---- Items

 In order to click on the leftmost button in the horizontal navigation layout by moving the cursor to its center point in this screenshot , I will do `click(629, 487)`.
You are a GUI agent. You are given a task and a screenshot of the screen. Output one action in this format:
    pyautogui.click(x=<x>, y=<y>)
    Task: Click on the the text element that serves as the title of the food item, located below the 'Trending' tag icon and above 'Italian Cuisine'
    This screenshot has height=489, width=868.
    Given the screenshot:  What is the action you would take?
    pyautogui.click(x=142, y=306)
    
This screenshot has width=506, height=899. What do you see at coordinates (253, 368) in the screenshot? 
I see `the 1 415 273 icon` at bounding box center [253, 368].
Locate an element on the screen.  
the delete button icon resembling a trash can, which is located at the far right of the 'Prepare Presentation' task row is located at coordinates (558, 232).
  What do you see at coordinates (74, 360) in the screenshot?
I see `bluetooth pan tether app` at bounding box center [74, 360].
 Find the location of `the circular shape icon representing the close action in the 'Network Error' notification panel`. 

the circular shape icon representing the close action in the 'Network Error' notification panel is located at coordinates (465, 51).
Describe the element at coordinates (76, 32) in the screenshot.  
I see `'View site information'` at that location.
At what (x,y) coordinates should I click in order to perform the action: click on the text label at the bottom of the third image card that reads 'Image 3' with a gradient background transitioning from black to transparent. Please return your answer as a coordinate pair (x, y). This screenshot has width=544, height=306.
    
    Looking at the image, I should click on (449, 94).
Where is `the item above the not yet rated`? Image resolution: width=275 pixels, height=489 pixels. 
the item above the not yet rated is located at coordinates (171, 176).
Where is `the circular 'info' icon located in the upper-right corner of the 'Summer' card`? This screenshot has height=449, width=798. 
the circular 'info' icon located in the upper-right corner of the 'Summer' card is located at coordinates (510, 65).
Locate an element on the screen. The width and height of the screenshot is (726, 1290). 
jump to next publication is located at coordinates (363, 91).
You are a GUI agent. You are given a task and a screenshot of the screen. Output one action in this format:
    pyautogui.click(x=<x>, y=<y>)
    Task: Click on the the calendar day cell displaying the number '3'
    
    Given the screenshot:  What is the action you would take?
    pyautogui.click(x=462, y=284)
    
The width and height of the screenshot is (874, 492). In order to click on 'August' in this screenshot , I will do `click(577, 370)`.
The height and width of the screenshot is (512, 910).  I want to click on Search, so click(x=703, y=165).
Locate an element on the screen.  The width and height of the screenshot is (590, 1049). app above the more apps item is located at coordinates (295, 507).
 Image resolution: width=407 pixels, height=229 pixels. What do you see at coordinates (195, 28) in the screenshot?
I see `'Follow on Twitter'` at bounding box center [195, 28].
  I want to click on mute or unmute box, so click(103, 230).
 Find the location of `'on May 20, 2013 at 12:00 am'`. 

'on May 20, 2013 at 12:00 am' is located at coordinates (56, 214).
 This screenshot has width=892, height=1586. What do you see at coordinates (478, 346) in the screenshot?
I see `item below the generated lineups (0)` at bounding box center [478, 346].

--------

• **Task instructions**: Can you rewrite all the lines above, replacing "GUI agent" with "screen assistant" everywhere it occurs and leaving everything else unchanged?

• **Solution for this task**:
 In order to click on the leftmost button in the horizontal navigation layout by moving the cursor to its center point in this screenshot , I will do `click(629, 487)`.
You are a screen assistant. You are given a task and a screenshot of the screen. Output one action in this format:
    pyautogui.click(x=<x>, y=<y>)
    Task: Click on the the text element that serves as the title of the food item, located below the 'Trending' tag icon and above 'Italian Cuisine'
    This screenshot has height=489, width=868.
    Given the screenshot:  What is the action you would take?
    pyautogui.click(x=142, y=306)
    
This screenshot has width=506, height=899. What do you see at coordinates (253, 368) in the screenshot? 
I see `the 1 415 273 icon` at bounding box center [253, 368].
Locate an element on the screen.  
the delete button icon resembling a trash can, which is located at the far right of the 'Prepare Presentation' task row is located at coordinates (558, 232).
  What do you see at coordinates (74, 360) in the screenshot?
I see `bluetooth pan tether app` at bounding box center [74, 360].
 Find the location of `the circular shape icon representing the close action in the 'Network Error' notification panel`. 

the circular shape icon representing the close action in the 'Network Error' notification panel is located at coordinates (465, 51).
Describe the element at coordinates (76, 32) in the screenshot.  
I see `'View site information'` at that location.
At what (x,y) coordinates should I click in order to perform the action: click on the text label at the bottom of the third image card that reads 'Image 3' with a gradient background transitioning from black to transparent. Please return your answer as a coordinate pair (x, y). This screenshot has width=544, height=306.
    
    Looking at the image, I should click on (449, 94).
Where is `the item above the not yet rated`? Image resolution: width=275 pixels, height=489 pixels. 
the item above the not yet rated is located at coordinates (171, 176).
Where is `the circular 'info' icon located in the upper-right corner of the 'Summer' card`? This screenshot has height=449, width=798. 
the circular 'info' icon located in the upper-right corner of the 'Summer' card is located at coordinates (510, 65).
Locate an element on the screen. The width and height of the screenshot is (726, 1290). 
jump to next publication is located at coordinates (363, 91).
You are a screen assistant. You are given a task and a screenshot of the screen. Output one action in this format:
    pyautogui.click(x=<x>, y=<y>)
    Task: Click on the the calendar day cell displaying the number '3'
    
    Given the screenshot:  What is the action you would take?
    pyautogui.click(x=462, y=284)
    
The width and height of the screenshot is (874, 492). In order to click on 'August' in this screenshot , I will do `click(577, 370)`.
The height and width of the screenshot is (512, 910).  I want to click on Search, so click(x=703, y=165).
Locate an element on the screen.  The width and height of the screenshot is (590, 1049). app above the more apps item is located at coordinates (295, 507).
 Image resolution: width=407 pixels, height=229 pixels. What do you see at coordinates (195, 28) in the screenshot?
I see `'Follow on Twitter'` at bounding box center [195, 28].
  I want to click on mute or unmute box, so click(103, 230).
 Find the location of `'on May 20, 2013 at 12:00 am'`. 

'on May 20, 2013 at 12:00 am' is located at coordinates (56, 214).
 This screenshot has width=892, height=1586. What do you see at coordinates (478, 346) in the screenshot?
I see `item below the generated lineups (0)` at bounding box center [478, 346].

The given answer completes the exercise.